Manga-ka: Naoko Takeuchi
Publisher: Kodansha Comics
Rating: Teen (13+)
Release Date: July 2012
Synopsis: “Just when all seems well again in the world, another enemy appears! Two new figures from the private school, Mugen Academe, appear and take a special interest in Sailor Moon and company. Who are they, and do they have anything to do with the strange occurrences that are suddenly taking place? Meanwhile, the appearance of two new Guardians takes everyone by surprise as our favorite Sailor heroes must once again face off against new enemies to save the world!”
Back in my Year in Review posting, I mentioned that I hadn’t started reading the re-release of Sailor Moon. Since then, I have rectified this most terrible of errors and have actually managed to catch up with the series, at least until the imminent release of volume seven. But better late than never, right?
A brief disclaimer: I grew up watching Sailor Moon and consider myself in that anime ‘generation’. However, I will do my best to avoid comparing the manga with the anime too much but it does shape my frame of reference for the series. Also I am so excited about the new anime next summer! Anyway, on with the review …
This volume is all about introductions and buildup, something which greatly excited me because up to this point, the manga’s pacing had been extremely fast. This speed at which the plot unfurled led to the supporting cast being quite underdeveloped. While this is still the case for the main four supporting guardians, time has allowed their personalities a bit more of a chance to shine, in particular during points where we get to see them going on individual missions. They are still fairly flat on the whole, but this volume went a long to way to at least makie the characters become less interchangeable.

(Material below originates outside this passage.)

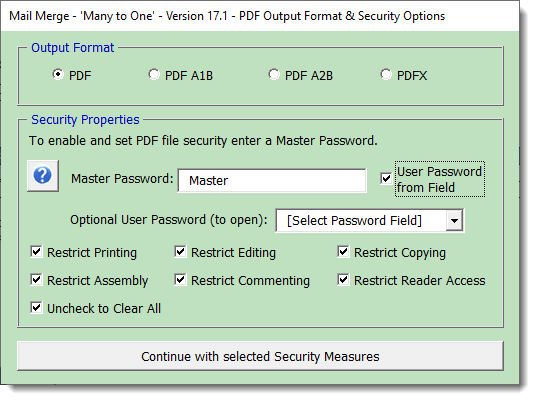Screen dimensions: 535x400
Task: Click the Security Properties group heading
Action: (x=85, y=120)
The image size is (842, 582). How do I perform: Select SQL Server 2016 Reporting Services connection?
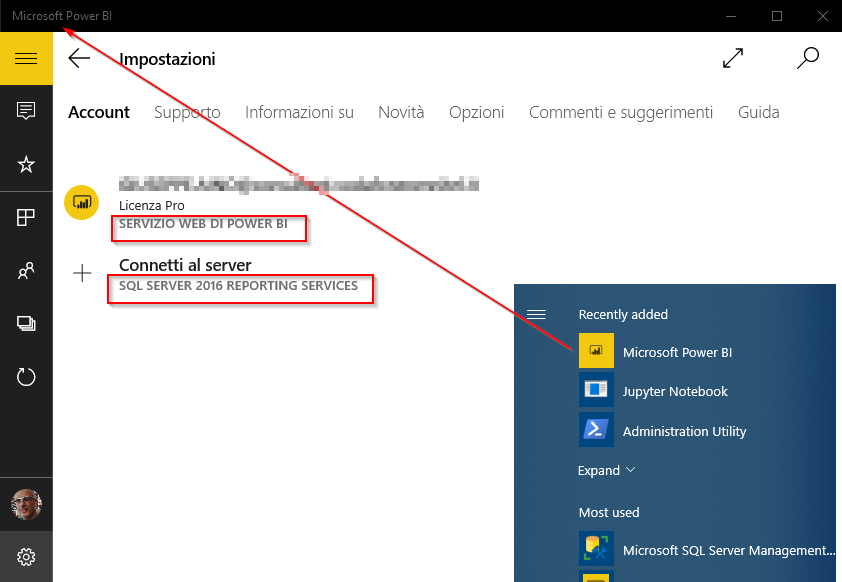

The change in pacing also helped in the development of other new faces. A slower buildup creates a real sense of foreboding about the new villains, the Death Busters, who actually feel like a greater threat than those faced before. While they still have a lot of silliness (including actually having video game-like levels for each of the members), the group also seems to have greater complexity in their motivations than any of the previous “Big Bads.”
However, the heart of this new arc really is the introduction of the three new human characters: Michiru, Haruka, and Hotaru. A great deal of time is spent building up mystery around them, leaving Sailor Moon & co very unsure about whether the have found new allies, enemies, or something else altogether. With Haruka and Michiru in particular some interesting choices are made, especially with issues of gender. I can’t go further without volume-specific spoilers, but I did find the message to be an interesting one and more thought-provoking than Sailor Moon typically gets.
There are some moments where this volume isn’t as strong, notably the often grating relationship between Usagi and Chibi-Usa, but all and all I consider it the strongest volume of the series so far. There are some amazing moments of genuine emotion between the characters, often romantic but not always, as the Guardians come together to celebrate Rei’s birthday as well as show a great protectiveness of their princess.
Kodansha’s release of Sailor Moon continues to be amazing, with full colour pages and some of the best translation notes I have read. I really do have to consider this series a must-have for anyone who loves magical girl manga/anime (and even people who don’t).